▸ Task goal
Reproduce the listing from its beginning through the line containing "Image resolution: width=652", with "GUI agent" replaced by "screen assistant" and everything else left unchanged.

▸ Data to process
* * * * * * *

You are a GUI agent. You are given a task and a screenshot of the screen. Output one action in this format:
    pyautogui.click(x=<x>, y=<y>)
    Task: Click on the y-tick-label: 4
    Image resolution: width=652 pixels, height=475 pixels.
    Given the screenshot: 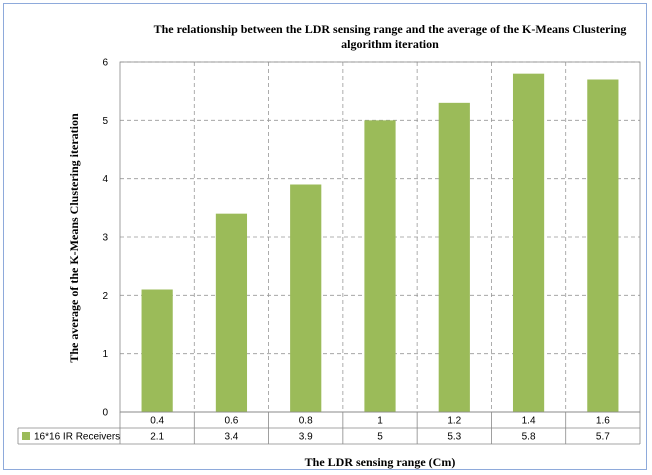 What is the action you would take?
    pyautogui.click(x=105, y=180)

* * * * * * *

▸ Reply to the task
You are a screen assistant. You are given a task and a screenshot of the screen. Output one action in this format:
    pyautogui.click(x=<x>, y=<y>)
    Task: Click on the y-tick-label: 4
    Image resolution: width=652 pixels, height=475 pixels.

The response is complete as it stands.